*Input material:*
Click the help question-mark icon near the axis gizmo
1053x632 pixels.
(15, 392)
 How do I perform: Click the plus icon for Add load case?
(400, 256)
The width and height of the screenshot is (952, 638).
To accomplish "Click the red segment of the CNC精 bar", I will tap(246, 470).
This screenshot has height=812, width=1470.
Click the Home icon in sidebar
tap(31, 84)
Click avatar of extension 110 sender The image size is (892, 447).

---

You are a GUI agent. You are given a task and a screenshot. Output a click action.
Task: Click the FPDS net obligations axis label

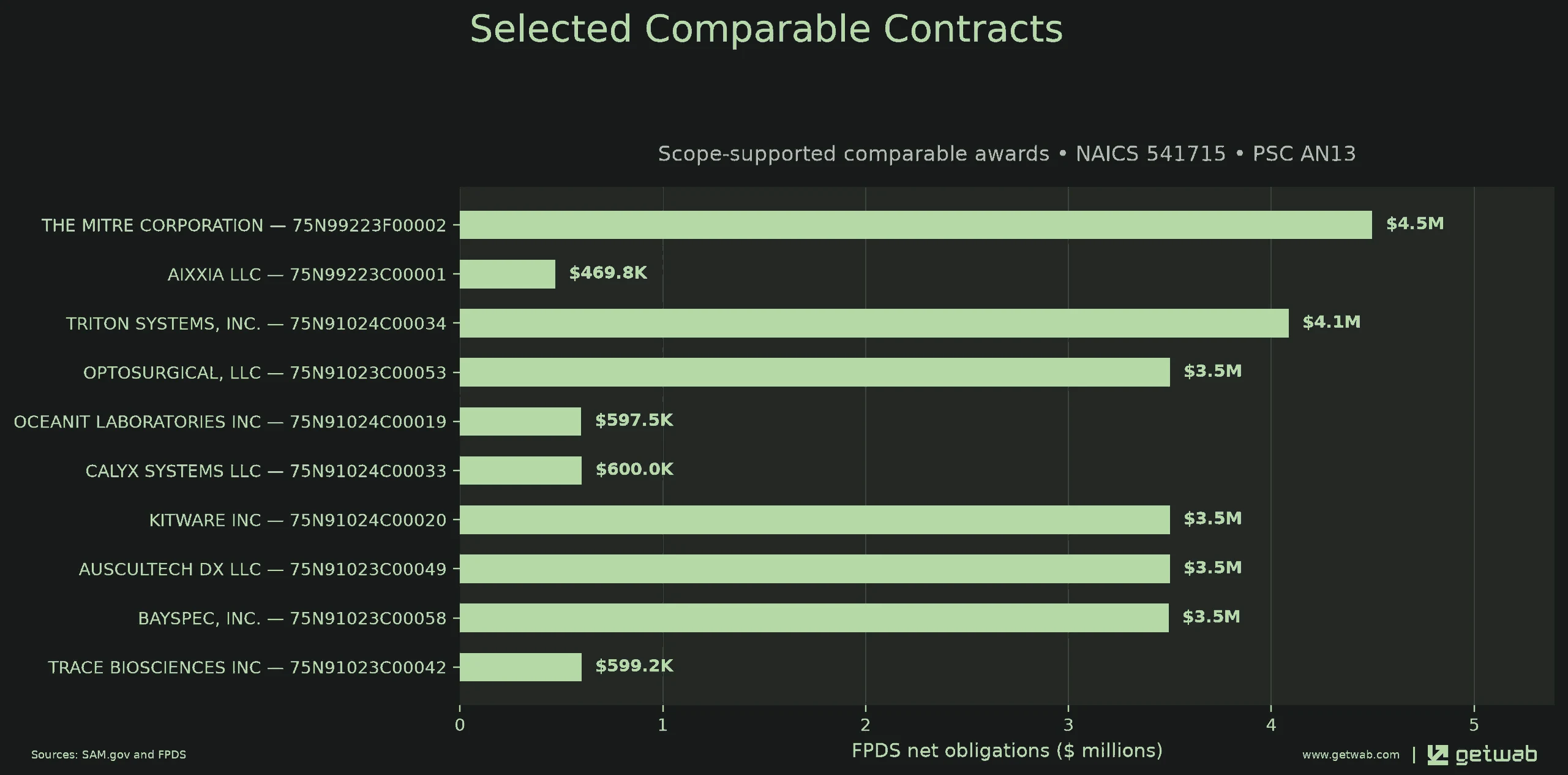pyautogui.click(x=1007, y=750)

*Task goal:*
Set down, exactly as they stand above, the lines starting with the line with "How do I perform: Click" and going on through the line with "Click avatar of", and no others.

*Solution to this task:*
 How do I perform: Click the plus icon for Add load case?
(400, 256)
The width and height of the screenshot is (952, 638).
To accomplish "Click the red segment of the CNC精 bar", I will tap(246, 470).
This screenshot has height=812, width=1470.
Click the Home icon in sidebar
tap(31, 84)
Click avatar of extension 110 sender The image size is (892, 447).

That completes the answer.